TEXT TO READ:
※

Tutorial: intrinsic distribution
In this tutorial you will learn:
How to find a intrinsic distribution from data with asymmetric error bars and upper limits
How to use UltraNest
How to test whether there are two sub-populations
Lets say we want to find the intrinsic velocity dispersion given some noisy data points.
Our data are velocity measurements of a few globular cluster velocities in a dwarf galaxy.
import numpy as np
# velocity dispersions of dwarf galaxies by van Dokkum et al., Nature, 555, 629 https://arxiv.org/abs/1803.10237v1
values = np.array([15, 4, 2, 11, 1, -2, -1, -14, -39, -3])
values_lo = np.array([7, 16, 6, 3, 6, 5, 10, 6, 11, 13])
values_hi = np.array([7, 15, 8, 3, 6, 6, 10, 7, 14, 14])
n_data = len(values)
Visualise the data
Lets plot the data first to see what is going on:
%matplotlib inline
import matplotlib.pyplot as plt
xlabel = 'Velocity [km/s]'
plt.errorbar(x=values, xerr=[values_lo, values_hi], y=range(n_data),
marker='o', ls=' ', color='orange')
plt.xlim(-50, 50);
Data properties
This scatter plot shows:
large, sometimes asymmetric error bars
intrinsic scatter
Resampling the data
We could also represent each data point by a cloud of samples. Each point represents a possible true solution of that galaxy.
samples = []
for i in range(n_data):
# draw normal random points
u = np.random.normal(size=400)
v = values[i] + np.where(u < 0, u * values_lo[i], u * values_hi[i])
samples = np.array(samples)

※

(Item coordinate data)
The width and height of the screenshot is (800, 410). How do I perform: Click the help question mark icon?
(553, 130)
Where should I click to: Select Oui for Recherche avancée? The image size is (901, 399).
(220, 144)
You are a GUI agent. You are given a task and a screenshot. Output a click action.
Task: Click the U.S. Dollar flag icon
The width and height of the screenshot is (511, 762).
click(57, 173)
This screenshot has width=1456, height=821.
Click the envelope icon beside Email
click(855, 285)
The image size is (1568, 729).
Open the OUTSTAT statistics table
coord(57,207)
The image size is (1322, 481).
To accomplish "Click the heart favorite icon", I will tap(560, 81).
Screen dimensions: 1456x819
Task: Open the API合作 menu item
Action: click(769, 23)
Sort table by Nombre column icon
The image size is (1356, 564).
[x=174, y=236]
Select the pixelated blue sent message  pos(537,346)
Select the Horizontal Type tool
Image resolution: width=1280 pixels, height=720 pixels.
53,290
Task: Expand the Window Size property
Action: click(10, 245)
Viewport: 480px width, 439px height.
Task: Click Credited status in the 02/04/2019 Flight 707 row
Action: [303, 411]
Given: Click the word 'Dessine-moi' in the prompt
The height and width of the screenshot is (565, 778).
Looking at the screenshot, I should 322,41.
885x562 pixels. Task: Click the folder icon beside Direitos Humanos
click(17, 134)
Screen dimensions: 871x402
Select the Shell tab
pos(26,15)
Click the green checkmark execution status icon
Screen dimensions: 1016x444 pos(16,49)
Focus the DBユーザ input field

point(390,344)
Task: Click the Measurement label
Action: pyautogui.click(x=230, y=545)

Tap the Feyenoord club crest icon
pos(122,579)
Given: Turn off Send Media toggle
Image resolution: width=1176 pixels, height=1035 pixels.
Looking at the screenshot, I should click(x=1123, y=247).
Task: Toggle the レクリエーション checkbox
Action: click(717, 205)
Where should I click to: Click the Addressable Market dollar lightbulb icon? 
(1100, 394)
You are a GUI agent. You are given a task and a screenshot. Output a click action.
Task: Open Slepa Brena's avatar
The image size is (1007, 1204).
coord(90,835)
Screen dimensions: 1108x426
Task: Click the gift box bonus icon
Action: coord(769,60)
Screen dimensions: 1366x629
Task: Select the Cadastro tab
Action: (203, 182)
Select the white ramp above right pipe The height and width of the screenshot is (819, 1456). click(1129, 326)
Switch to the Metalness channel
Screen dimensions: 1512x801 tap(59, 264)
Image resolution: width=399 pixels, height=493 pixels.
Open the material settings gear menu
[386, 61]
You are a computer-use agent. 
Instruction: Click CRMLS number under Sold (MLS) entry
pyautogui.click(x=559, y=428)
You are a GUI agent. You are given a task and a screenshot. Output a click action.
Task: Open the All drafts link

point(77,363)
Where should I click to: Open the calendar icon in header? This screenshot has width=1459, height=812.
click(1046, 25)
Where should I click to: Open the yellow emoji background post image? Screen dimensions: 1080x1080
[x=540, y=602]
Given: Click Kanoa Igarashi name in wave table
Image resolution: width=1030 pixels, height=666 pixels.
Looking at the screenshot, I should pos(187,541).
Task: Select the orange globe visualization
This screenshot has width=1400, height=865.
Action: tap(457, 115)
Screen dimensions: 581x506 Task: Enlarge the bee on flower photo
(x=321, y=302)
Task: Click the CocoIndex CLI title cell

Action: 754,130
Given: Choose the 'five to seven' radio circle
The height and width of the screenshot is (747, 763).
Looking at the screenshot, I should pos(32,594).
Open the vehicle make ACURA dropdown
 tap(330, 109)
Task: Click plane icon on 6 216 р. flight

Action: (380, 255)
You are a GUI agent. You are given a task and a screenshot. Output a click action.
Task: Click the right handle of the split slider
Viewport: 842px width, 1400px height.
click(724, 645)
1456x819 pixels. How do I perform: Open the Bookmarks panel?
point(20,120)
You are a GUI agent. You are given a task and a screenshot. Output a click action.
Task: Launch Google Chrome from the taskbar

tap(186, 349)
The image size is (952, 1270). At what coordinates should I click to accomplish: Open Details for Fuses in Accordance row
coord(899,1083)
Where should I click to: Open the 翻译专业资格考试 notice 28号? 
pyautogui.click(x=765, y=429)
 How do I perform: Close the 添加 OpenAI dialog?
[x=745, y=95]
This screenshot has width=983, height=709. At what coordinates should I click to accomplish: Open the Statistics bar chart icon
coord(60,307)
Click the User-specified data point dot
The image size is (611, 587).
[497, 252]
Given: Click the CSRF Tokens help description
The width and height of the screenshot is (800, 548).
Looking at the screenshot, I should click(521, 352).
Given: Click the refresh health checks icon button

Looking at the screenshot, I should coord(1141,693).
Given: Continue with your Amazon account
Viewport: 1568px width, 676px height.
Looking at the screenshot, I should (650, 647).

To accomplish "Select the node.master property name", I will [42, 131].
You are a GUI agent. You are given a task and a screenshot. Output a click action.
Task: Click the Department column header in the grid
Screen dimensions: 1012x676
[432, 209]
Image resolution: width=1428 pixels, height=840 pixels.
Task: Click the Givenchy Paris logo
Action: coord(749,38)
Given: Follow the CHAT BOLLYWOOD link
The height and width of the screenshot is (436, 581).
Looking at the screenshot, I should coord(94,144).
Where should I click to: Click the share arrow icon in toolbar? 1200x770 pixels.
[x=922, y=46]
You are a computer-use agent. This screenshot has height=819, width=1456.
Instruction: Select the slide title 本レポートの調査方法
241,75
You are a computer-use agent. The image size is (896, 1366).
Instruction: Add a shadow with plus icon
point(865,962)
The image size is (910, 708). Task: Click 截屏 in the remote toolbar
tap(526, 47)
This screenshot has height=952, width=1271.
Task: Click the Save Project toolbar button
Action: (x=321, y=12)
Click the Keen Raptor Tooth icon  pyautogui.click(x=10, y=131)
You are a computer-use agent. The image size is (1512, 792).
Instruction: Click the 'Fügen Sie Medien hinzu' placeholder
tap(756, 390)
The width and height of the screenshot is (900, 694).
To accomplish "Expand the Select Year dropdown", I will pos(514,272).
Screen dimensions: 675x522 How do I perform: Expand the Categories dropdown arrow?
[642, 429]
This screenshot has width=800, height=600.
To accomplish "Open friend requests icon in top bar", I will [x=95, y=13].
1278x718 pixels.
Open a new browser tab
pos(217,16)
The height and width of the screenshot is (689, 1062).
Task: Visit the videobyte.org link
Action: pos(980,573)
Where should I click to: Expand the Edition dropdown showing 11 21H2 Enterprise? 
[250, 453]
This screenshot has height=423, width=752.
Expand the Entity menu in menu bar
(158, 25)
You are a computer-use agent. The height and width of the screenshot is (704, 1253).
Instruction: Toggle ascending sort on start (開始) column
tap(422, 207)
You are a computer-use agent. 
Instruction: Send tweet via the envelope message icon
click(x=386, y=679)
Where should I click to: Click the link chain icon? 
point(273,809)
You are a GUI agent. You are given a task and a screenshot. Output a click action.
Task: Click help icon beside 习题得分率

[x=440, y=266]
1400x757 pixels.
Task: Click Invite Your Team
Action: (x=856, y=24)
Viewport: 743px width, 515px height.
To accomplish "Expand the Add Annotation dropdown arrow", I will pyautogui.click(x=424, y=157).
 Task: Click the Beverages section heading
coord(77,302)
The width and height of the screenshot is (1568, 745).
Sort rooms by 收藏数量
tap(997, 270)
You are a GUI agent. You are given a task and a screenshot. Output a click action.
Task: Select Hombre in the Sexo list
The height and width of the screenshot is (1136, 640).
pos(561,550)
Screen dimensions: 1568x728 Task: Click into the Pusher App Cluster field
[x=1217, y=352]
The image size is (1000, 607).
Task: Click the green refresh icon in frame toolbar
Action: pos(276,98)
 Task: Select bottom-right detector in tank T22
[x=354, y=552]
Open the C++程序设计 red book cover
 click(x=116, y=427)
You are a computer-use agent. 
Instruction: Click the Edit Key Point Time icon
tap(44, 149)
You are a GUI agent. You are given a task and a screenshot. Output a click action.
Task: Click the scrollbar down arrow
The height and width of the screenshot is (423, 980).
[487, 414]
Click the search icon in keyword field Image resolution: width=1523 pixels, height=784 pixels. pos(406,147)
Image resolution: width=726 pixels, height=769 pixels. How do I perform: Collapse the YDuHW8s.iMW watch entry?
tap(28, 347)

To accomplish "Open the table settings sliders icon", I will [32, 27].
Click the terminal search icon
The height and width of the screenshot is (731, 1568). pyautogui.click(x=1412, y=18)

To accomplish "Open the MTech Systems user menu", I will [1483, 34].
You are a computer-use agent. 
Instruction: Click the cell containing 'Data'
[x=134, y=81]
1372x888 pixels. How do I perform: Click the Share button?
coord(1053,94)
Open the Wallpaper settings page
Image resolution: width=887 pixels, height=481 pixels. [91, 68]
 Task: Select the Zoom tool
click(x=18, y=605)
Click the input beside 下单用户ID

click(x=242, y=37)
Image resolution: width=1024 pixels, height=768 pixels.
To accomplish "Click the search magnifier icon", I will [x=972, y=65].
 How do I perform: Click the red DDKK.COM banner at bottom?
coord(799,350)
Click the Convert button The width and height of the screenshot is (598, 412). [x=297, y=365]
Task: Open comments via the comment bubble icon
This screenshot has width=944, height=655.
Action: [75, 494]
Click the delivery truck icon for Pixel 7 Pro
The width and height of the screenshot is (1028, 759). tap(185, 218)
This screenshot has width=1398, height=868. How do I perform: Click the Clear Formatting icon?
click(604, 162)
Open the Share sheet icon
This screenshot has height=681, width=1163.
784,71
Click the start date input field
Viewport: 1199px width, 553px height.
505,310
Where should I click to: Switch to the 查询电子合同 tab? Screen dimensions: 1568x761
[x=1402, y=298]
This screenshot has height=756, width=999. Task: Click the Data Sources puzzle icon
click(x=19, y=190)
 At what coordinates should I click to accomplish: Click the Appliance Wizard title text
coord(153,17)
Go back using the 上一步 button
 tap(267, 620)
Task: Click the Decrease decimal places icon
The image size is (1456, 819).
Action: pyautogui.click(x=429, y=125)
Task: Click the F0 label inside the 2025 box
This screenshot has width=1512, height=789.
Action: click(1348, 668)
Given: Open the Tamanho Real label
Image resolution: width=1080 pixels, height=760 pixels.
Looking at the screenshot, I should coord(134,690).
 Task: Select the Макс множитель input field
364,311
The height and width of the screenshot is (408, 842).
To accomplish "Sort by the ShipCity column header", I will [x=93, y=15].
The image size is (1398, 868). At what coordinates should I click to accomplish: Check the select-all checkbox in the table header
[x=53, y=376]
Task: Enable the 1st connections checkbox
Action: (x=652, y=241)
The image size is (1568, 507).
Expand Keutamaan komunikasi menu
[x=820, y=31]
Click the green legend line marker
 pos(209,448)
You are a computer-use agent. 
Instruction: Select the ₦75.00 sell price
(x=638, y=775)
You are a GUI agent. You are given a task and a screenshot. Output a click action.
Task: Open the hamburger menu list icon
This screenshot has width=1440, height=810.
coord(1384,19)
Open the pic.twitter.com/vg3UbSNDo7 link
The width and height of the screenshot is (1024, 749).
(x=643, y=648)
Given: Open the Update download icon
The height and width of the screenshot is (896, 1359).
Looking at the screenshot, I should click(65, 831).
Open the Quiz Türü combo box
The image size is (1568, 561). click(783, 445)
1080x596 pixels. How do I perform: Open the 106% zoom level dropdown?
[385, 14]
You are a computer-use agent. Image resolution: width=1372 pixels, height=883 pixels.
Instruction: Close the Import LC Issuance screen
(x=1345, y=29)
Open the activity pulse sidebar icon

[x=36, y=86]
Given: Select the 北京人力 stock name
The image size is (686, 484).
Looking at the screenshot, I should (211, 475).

※

EXERCISES TO COMPLETE:
[A] Rewrite the intrinsic distribution tutorial, beginning at the words "Visualise the data" and stopping after "ls=' ', color='orange')", with "orange" changed to "blue".
[B] Carry on the intrinsic distribution tutorial from the point where it stops.

ANSWERS TO THE TASKS:
[A]
Visualise the data
Lets plot the data first to see what is going on:
%matplotlib inline
import matplotlib.pyplot as plt
xlabel = 'Velocity [km/s]'
plt.errorbar(x=values, xerr=[values_lo, values_hi], y=range(n_data),
marker='o', ls=' ', color='blue')

[B]
# for each galaxy, plot alittle cloud with its own colors
plt.violinplot(samples.transpose(), vert=False, showextrema=False)
Lets fit a intrinsic, gaussian distribution.
The model has two unknown parameters:
the mean \(\mu\)
the scatter \(\sigma\)
Lets write down prior ranges for these parameters:
parameters = ['mean', 'scatter']
def prior_transform(cube):
# the argument, cube, consists of values from 0 to 1
# we have to convert them to physical scales
params = cube.copy()
# let slope go from -3 to +3
lo = -100
hi = +100
params[0] = cube[0] * (hi - lo) + lo
# let scatter go from 1 to 1000
lo = np.log10(1)
hi = np.log10(1000)
params[1] = 10**(cube[1] * (hi - lo) + lo)
return params
Define the likelihood, which measures how far the data are from the model predictions. More precisely, how often the parameters would arise under the given parameters.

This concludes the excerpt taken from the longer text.